EXCERPTED DATA:

## Start

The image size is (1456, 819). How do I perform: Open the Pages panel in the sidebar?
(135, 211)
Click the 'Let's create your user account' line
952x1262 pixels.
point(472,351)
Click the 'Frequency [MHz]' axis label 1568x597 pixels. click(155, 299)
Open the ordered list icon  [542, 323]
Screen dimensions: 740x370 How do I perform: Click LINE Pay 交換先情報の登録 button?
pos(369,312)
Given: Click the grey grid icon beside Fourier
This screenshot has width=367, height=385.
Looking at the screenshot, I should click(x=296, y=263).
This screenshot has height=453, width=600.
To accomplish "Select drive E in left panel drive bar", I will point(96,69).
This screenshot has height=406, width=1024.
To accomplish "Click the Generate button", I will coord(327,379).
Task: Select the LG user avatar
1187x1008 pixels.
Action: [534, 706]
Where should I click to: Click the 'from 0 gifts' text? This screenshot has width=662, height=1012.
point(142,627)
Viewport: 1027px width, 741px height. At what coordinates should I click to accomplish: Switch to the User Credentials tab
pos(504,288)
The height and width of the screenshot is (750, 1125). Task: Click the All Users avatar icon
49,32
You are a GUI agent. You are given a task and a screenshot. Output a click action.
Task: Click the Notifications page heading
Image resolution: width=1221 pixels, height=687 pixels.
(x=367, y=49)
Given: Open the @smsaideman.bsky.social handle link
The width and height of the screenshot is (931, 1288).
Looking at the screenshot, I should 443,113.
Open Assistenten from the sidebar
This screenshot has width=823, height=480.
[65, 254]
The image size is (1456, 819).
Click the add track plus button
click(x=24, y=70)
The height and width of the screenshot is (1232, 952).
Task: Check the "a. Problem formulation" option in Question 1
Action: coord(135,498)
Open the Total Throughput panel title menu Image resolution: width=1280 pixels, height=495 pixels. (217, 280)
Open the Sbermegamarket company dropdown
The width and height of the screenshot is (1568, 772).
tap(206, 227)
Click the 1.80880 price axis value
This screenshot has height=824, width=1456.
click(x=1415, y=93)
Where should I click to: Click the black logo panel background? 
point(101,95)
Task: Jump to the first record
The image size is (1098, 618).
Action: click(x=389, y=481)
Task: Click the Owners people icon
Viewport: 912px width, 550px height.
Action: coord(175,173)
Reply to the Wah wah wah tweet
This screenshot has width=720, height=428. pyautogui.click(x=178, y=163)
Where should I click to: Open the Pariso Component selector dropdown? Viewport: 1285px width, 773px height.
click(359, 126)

## End

TASK TO CARRY OUT: Rewrite the rows above, replacing every "Viewport" with "Window size" and keeping everything else the same.

WRITTEN SOLUTION:
The image size is (1456, 819). How do I perform: Open the Pages panel in the sidebar?
(135, 211)
Click the 'Let's create your user account' line
952x1262 pixels.
point(472,351)
Click the 'Frequency [MHz]' axis label 1568x597 pixels. click(155, 299)
Open the ordered list icon  [542, 323]
Screen dimensions: 740x370 How do I perform: Click LINE Pay 交換先情報の登録 button?
pos(369,312)
Given: Click the grey grid icon beside Fourier
This screenshot has width=367, height=385.
Looking at the screenshot, I should click(x=296, y=263).
This screenshot has height=453, width=600.
To accomplish "Select drive E in left panel drive bar", I will point(96,69).
This screenshot has height=406, width=1024.
To accomplish "Click the Generate button", I will coord(327,379).
Task: Select the LG user avatar
1187x1008 pixels.
Action: [534, 706]
Where should I click to: Click the 'from 0 gifts' text? This screenshot has width=662, height=1012.
point(142,627)
Window size: 1027px width, 741px height. At what coordinates should I click to accomplish: Switch to the User Credentials tab
pos(504,288)
The height and width of the screenshot is (750, 1125). Task: Click the All Users avatar icon
49,32
You are a GUI agent. You are given a task and a screenshot. Output a click action.
Task: Click the Notifications page heading
Image resolution: width=1221 pixels, height=687 pixels.
(x=367, y=49)
Given: Open the @smsaideman.bsky.social handle link
The width and height of the screenshot is (931, 1288).
Looking at the screenshot, I should 443,113.
Open Assistenten from the sidebar
This screenshot has width=823, height=480.
[65, 254]
The image size is (1456, 819).
Click the add track plus button
click(x=24, y=70)
The height and width of the screenshot is (1232, 952).
Task: Check the "a. Problem formulation" option in Question 1
Action: coord(135,498)
Open the Total Throughput panel title menu Image resolution: width=1280 pixels, height=495 pixels. (217, 280)
Open the Sbermegamarket company dropdown
The width and height of the screenshot is (1568, 772).
tap(206, 227)
Click the 1.80880 price axis value
This screenshot has height=824, width=1456.
click(x=1415, y=93)
Where should I click to: Click the black logo panel background? 
point(101,95)
Task: Jump to the first record
The image size is (1098, 618).
Action: click(x=389, y=481)
Task: Click the Owners people icon
Window size: 912px width, 550px height.
Action: coord(175,173)
Reply to the Wah wah wah tweet
This screenshot has width=720, height=428. pyautogui.click(x=178, y=163)
Where should I click to: Open the Pariso Component selector dropdown? Window size: 1285px width, 773px height.
click(359, 126)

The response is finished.